A verbatim reproduction of the lines below, from the line containing "Change mat and Cover (11) (93, 309)" through the line containing "Boori Foam Compact", both ends included, is the whole required output.

(Stored data entries)
####################
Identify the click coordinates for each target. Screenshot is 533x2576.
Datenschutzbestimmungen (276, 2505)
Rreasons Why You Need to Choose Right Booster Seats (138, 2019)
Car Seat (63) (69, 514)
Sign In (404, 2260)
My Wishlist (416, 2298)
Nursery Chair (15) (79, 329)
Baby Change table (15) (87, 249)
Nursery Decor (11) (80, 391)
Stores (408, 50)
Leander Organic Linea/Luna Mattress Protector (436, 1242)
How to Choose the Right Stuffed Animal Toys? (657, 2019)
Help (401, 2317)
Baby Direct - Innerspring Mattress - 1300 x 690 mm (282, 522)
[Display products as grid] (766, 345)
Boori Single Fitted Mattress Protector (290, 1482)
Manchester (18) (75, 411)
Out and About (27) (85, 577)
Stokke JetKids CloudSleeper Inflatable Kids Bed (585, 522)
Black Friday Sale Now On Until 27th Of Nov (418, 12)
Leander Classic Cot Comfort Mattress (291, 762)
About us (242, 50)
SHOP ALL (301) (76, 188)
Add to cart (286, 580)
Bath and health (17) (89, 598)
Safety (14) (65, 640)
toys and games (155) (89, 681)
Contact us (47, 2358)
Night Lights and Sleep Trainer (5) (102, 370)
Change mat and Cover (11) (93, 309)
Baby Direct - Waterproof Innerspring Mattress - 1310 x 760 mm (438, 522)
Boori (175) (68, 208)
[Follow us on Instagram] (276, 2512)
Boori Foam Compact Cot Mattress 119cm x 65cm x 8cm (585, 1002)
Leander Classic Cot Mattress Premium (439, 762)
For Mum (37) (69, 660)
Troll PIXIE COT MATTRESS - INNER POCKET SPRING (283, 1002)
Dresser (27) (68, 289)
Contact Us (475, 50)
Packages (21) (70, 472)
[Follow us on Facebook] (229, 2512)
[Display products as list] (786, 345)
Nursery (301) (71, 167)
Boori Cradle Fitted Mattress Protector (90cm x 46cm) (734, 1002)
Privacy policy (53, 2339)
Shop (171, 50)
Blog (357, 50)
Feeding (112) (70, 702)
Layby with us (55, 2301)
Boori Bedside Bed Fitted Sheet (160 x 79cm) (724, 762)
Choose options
####################
> **Written solution**:
Change mat and Cover (11) (93, 309)
Baby Direct - Waterproof Innerspring Mattress - 1310 x 760 mm (438, 522)
Boori (175) (68, 208)
[Follow us on Instagram] (276, 2512)
Boori Foam Compact Cot Mattress 119cm x 65cm x 8cm (585, 1002)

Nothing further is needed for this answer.